**EXERCISE OBJECTIVE:**
Write all of the lines below out again, exactly as they stand.

[INPUT DATA — start]

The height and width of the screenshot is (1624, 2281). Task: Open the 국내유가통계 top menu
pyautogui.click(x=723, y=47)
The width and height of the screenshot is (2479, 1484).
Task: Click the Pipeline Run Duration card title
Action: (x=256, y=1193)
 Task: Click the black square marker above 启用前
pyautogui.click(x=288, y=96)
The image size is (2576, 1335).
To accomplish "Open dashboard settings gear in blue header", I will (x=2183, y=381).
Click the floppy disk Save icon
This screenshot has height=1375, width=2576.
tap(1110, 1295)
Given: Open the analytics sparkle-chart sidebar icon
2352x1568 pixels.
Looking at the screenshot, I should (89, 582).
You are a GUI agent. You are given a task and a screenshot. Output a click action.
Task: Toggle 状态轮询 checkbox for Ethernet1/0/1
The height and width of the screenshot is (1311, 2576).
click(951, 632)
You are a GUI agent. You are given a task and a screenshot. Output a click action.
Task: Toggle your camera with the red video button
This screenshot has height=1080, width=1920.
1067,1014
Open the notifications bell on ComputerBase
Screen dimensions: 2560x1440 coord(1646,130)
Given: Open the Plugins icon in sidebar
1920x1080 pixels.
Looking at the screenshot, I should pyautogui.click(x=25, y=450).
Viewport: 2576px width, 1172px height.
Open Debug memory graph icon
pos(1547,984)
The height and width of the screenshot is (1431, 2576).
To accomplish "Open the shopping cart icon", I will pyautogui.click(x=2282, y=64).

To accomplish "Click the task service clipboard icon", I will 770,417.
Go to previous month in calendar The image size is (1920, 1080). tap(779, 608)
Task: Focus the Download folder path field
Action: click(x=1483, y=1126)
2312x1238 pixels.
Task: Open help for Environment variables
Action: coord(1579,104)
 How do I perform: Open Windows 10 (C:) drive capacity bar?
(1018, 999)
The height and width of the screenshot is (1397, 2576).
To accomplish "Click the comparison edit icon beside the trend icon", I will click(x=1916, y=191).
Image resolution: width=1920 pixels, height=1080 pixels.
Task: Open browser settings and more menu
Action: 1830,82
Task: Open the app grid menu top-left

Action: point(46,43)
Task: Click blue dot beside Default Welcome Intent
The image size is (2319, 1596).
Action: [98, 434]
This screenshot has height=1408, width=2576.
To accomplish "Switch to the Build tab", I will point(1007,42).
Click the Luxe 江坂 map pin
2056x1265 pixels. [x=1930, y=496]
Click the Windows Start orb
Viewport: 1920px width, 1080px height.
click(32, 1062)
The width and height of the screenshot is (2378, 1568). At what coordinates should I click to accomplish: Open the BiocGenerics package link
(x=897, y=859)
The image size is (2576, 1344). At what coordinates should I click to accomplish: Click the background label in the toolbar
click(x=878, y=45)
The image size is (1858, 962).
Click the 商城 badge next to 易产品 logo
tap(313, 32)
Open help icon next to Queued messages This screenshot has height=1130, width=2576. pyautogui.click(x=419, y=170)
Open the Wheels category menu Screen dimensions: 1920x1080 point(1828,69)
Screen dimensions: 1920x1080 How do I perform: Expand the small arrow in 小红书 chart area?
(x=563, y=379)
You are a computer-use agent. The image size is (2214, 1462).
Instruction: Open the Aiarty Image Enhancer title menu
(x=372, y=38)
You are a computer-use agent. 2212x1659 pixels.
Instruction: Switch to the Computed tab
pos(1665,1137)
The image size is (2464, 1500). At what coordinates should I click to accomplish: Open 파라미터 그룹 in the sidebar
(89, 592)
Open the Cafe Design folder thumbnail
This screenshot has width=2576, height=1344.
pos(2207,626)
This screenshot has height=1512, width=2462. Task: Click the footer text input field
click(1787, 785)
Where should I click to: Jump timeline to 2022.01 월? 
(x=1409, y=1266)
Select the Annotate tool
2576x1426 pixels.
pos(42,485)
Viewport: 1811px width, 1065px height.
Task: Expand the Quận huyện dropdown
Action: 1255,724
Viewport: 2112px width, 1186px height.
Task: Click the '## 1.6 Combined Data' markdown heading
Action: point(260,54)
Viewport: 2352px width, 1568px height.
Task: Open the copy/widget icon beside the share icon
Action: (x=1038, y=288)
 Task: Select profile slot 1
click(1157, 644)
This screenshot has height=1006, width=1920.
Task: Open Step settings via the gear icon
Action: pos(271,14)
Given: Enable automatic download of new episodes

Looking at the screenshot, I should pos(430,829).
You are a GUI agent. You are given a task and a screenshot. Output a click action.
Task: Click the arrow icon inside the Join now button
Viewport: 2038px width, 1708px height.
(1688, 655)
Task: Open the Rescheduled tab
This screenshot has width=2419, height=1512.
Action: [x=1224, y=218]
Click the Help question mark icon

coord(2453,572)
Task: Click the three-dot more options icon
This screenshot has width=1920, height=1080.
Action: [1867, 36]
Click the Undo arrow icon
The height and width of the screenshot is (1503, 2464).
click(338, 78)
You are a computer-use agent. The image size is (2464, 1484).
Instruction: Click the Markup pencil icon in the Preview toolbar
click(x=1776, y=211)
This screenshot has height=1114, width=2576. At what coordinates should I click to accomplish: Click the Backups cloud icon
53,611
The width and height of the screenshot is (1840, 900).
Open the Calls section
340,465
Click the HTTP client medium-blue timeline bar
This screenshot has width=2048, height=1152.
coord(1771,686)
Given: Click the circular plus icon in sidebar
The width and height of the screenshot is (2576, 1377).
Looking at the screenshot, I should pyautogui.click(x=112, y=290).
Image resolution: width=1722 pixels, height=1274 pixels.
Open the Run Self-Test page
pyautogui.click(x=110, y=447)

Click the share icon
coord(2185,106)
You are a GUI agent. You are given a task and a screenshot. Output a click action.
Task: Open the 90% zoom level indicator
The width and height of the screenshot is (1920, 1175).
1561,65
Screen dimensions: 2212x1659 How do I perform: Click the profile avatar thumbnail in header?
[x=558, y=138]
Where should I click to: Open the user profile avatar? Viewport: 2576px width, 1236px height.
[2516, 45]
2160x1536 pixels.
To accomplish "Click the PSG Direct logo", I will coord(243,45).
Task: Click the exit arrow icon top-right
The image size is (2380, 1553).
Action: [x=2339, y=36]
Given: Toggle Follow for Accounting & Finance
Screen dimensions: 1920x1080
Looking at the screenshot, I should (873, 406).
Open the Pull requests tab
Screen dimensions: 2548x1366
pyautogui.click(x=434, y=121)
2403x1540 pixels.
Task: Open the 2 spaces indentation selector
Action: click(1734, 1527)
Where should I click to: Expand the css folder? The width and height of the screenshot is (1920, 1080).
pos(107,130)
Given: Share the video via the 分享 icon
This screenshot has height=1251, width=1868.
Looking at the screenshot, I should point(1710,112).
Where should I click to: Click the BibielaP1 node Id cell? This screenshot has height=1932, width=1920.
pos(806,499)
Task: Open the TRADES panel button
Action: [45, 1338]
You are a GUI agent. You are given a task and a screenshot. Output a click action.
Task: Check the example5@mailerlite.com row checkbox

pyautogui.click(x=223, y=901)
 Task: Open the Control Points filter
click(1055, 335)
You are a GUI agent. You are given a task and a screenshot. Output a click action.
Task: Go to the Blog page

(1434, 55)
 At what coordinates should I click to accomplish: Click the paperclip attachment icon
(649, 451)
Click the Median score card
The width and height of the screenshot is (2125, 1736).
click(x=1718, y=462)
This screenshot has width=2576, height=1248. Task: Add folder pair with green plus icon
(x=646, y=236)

[INPUT DATA — finish]

**RESULT OF THIS TASK:**
The height and width of the screenshot is (1624, 2281). Task: Open the 국내유가통계 top menu
pyautogui.click(x=723, y=47)
The width and height of the screenshot is (2479, 1484).
Task: Click the Pipeline Run Duration card title
Action: (x=256, y=1193)
 Task: Click the black square marker above 启用前
pyautogui.click(x=288, y=96)
The image size is (2576, 1335).
To accomplish "Open dashboard settings gear in blue header", I will (x=2183, y=381).
Click the floppy disk Save icon
This screenshot has height=1375, width=2576.
tap(1110, 1295)
Given: Open the analytics sparkle-chart sidebar icon
2352x1568 pixels.
Looking at the screenshot, I should (89, 582).
You are a GUI agent. You are given a task and a screenshot. Output a click action.
Task: Toggle 状态轮询 checkbox for Ethernet1/0/1
The height and width of the screenshot is (1311, 2576).
click(951, 632)
You are a GUI agent. You are given a task and a screenshot. Output a click action.
Task: Toggle your camera with the red video button
This screenshot has height=1080, width=1920.
1067,1014
Open the notifications bell on ComputerBase
Screen dimensions: 2560x1440 coord(1646,130)
Given: Open the Plugins icon in sidebar
1920x1080 pixels.
Looking at the screenshot, I should pyautogui.click(x=25, y=450).
Viewport: 2576px width, 1172px height.
Open Debug memory graph icon
pos(1547,984)
The height and width of the screenshot is (1431, 2576).
To accomplish "Open the shopping cart icon", I will pyautogui.click(x=2282, y=64).

To accomplish "Click the task service clipboard icon", I will 770,417.
Go to previous month in calendar The image size is (1920, 1080). tap(779, 608)
Task: Focus the Download folder path field
Action: click(x=1483, y=1126)
2312x1238 pixels.
Task: Open help for Environment variables
Action: coord(1579,104)
 How do I perform: Open Windows 10 (C:) drive capacity bar?
(1018, 999)
The height and width of the screenshot is (1397, 2576).
To accomplish "Click the comparison edit icon beside the trend icon", I will click(x=1916, y=191).
Image resolution: width=1920 pixels, height=1080 pixels.
Task: Open browser settings and more menu
Action: 1830,82
Task: Open the app grid menu top-left

Action: point(46,43)
Task: Click blue dot beside Default Welcome Intent
The image size is (2319, 1596).
Action: [98, 434]
This screenshot has height=1408, width=2576.
To accomplish "Switch to the Build tab", I will point(1007,42).
Click the Luxe 江坂 map pin
2056x1265 pixels. [x=1930, y=496]
Click the Windows Start orb
Viewport: 1920px width, 1080px height.
click(32, 1062)
The width and height of the screenshot is (2378, 1568). At what coordinates should I click to accomplish: Open the BiocGenerics package link
(x=897, y=859)
The image size is (2576, 1344). At what coordinates should I click to accomplish: Click the background label in the toolbar
click(x=878, y=45)
The image size is (1858, 962).
Click the 商城 badge next to 易产品 logo
tap(313, 32)
Open help icon next to Queued messages This screenshot has height=1130, width=2576. pyautogui.click(x=419, y=170)
Open the Wheels category menu Screen dimensions: 1920x1080 point(1828,69)
Screen dimensions: 1920x1080 How do I perform: Expand the small arrow in 小红书 chart area?
(x=563, y=379)
You are a computer-use agent. The image size is (2214, 1462).
Instruction: Open the Aiarty Image Enhancer title menu
(x=372, y=38)
You are a computer-use agent. 2212x1659 pixels.
Instruction: Switch to the Computed tab
pos(1665,1137)
The image size is (2464, 1500). At what coordinates should I click to accomplish: Open 파라미터 그룹 in the sidebar
(89, 592)
Open the Cafe Design folder thumbnail
This screenshot has width=2576, height=1344.
pos(2207,626)
This screenshot has height=1512, width=2462. Task: Click the footer text input field
click(1787, 785)
Where should I click to: Jump timeline to 2022.01 월? 
(x=1409, y=1266)
Select the Annotate tool
2576x1426 pixels.
pos(42,485)
Viewport: 1811px width, 1065px height.
Task: Expand the Quận huyện dropdown
Action: 1255,724
Viewport: 2112px width, 1186px height.
Task: Click the '## 1.6 Combined Data' markdown heading
Action: point(260,54)
Viewport: 2352px width, 1568px height.
Task: Open the copy/widget icon beside the share icon
Action: (x=1038, y=288)
 Task: Select profile slot 1
click(1157, 644)
This screenshot has height=1006, width=1920.
Task: Open Step settings via the gear icon
Action: pos(271,14)
Given: Enable automatic download of new episodes

Looking at the screenshot, I should pos(430,829).
You are a GUI agent. You are given a task and a screenshot. Output a click action.
Task: Click the arrow icon inside the Join now button
Viewport: 2038px width, 1708px height.
(1688, 655)
Task: Open the Rescheduled tab
This screenshot has width=2419, height=1512.
Action: [x=1224, y=218]
Click the Help question mark icon

coord(2453,572)
Task: Click the three-dot more options icon
This screenshot has width=1920, height=1080.
Action: [1867, 36]
Click the Undo arrow icon
The height and width of the screenshot is (1503, 2464).
click(338, 78)
You are a computer-use agent. The image size is (2464, 1484).
Instruction: Click the Markup pencil icon in the Preview toolbar
click(x=1776, y=211)
This screenshot has height=1114, width=2576. At what coordinates should I click to accomplish: Click the Backups cloud icon
53,611
The width and height of the screenshot is (1840, 900).
Open the Calls section
340,465
Click the HTTP client medium-blue timeline bar
This screenshot has width=2048, height=1152.
coord(1771,686)
Given: Click the circular plus icon in sidebar
The width and height of the screenshot is (2576, 1377).
Looking at the screenshot, I should pyautogui.click(x=112, y=290).
Image resolution: width=1722 pixels, height=1274 pixels.
Open the Run Self-Test page
pyautogui.click(x=110, y=447)

Click the share icon
coord(2185,106)
You are a GUI agent. You are given a task and a screenshot. Output a click action.
Task: Open the 90% zoom level indicator
The width and height of the screenshot is (1920, 1175).
1561,65
Screen dimensions: 2212x1659 How do I perform: Click the profile avatar thumbnail in header?
[x=558, y=138]
Where should I click to: Open the user profile avatar? Viewport: 2576px width, 1236px height.
[2516, 45]
2160x1536 pixels.
To accomplish "Click the PSG Direct logo", I will coord(243,45).
Task: Click the exit arrow icon top-right
The image size is (2380, 1553).
Action: [x=2339, y=36]
Given: Toggle Follow for Accounting & Finance
Screen dimensions: 1920x1080
Looking at the screenshot, I should (873, 406).
Open the Pull requests tab
Screen dimensions: 2548x1366
pyautogui.click(x=434, y=121)
2403x1540 pixels.
Task: Open the 2 spaces indentation selector
Action: click(1734, 1527)
Where should I click to: Expand the css folder? The width and height of the screenshot is (1920, 1080).
pos(107,130)
Given: Share the video via the 分享 icon
This screenshot has height=1251, width=1868.
Looking at the screenshot, I should point(1710,112).
Where should I click to: Click the BibielaP1 node Id cell? This screenshot has height=1932, width=1920.
pos(806,499)
Task: Open the TRADES panel button
Action: [45, 1338]
You are a GUI agent. You are given a task and a screenshot. Output a click action.
Task: Check the example5@mailerlite.com row checkbox

pyautogui.click(x=223, y=901)
 Task: Open the Control Points filter
click(1055, 335)
You are a GUI agent. You are given a task and a screenshot. Output a click action.
Task: Go to the Blog page

(1434, 55)
 At what coordinates should I click to accomplish: Click the paperclip attachment icon
(649, 451)
Click the Median score card
The width and height of the screenshot is (2125, 1736).
click(x=1718, y=462)
This screenshot has width=2576, height=1248. Task: Add folder pair with green plus icon
(x=646, y=236)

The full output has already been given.